Szansa spróbowania nowych rzeczy
– Zostałam zaproszona, żeby prowadzić warsztaty taneczne i wspierać młodzież ruchowo – mówi Anastasiya Yembulaeva. – Moim głównym celem będzie edukacja ruchowa. Chciałabym pomóc młodzieży poczuć, co to jest improwizacja i jak można jej używać w codzienności. Podejmiemy próby tworzenia swojej wypowiedzi poprzez ruch.
– Będę odpowiadać tutaj za komunikację i promocję tego miejsca – mówi Paulina. – To będzie miejsce, gdzie będzie można swobodnie tworzyć, gdzie młodzież będzie miała szansę nauczenia się nowych rzeczy, spróbowania, tak żeby można było wybrać coś dla siebie. Sama jestem matką trzech dorastających chłopców i wiem, jak ciężko jest znaleźć hobby. Chodzi o to, żeby czymś ich zainteresować. Chcemy robić warsztaty dla dzieci z domów dziecka, dla dzieci z ośrodków wychowawczych, żeby też pokazać im być może inny sposób funkcjonowania i troszkę inny świat. A ponieważ chcemy, żeby docelowo było to miejsce międzynarodowe, chcemy zapraszać do nas artystów z zagranicy, to też w ten sposób będziemy pokazywać młodym ludziom, iż świat jest na wyciągnięcie ręki.
– Tutaj mamy działania mocno edukacyjne polegające na tym, iż będą do nas przychodzić wycieczki szkolne i licea – dodaje Michał Stachyra. – Już zapraszamy wszystkie szkoły i placówki edukacyjne. Ale też bardzo ważne jest dla nas to, żeby były tutaj działania prospołeczne. Jednym z zamysłów jest stworzenie kawiarenki społecznej, drugim jest, żeby stworzyć tutaj obiady – one będą chyba co drugą niedzielę. Będziemy zapraszać mieszkańców na poczęstunek. Prawdopodobnie głównym daniem będą naleśniki, przygotowywane przez nas, przez wolontariuszy, przez dzieci. To jest takie budowanie wspólnotowości i takiego naturalnego, sympatycznego miejsca, gdzie będzie można się spotkać. Takim projektem prospołecznym, który będziemy najbliżej realizować, jest darmowa naprawa mebli dla seniorów. To, co już realizowałem w Puławach.
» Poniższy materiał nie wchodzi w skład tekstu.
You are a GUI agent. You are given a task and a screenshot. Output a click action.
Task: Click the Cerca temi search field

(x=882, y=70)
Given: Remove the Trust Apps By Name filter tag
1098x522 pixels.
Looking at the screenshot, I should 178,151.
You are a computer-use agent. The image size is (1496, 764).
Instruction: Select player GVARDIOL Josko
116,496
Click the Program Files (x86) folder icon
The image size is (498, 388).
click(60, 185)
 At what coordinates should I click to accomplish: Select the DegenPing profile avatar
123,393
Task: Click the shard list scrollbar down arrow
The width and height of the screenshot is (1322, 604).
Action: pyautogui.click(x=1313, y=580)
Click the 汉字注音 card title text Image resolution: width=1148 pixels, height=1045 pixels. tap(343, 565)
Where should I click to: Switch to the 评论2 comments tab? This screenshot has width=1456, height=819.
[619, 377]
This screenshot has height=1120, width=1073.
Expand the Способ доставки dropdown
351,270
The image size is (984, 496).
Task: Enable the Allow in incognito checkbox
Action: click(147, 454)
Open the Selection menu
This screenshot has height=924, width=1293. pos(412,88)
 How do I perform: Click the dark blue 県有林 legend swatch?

Akademia Sztuki Nowoczesnej w Lublinie mieści się w budynku Astorii, przy skrzyżowaniu ulicy Lipowej i Alei Racławickich. Do dyspozycji odwiedzających będzie ponad 400 metrów kwadratowych powierzchni.
Miejsce powoli się rozkręca, a pełną parą zacznie funkcjonować od września.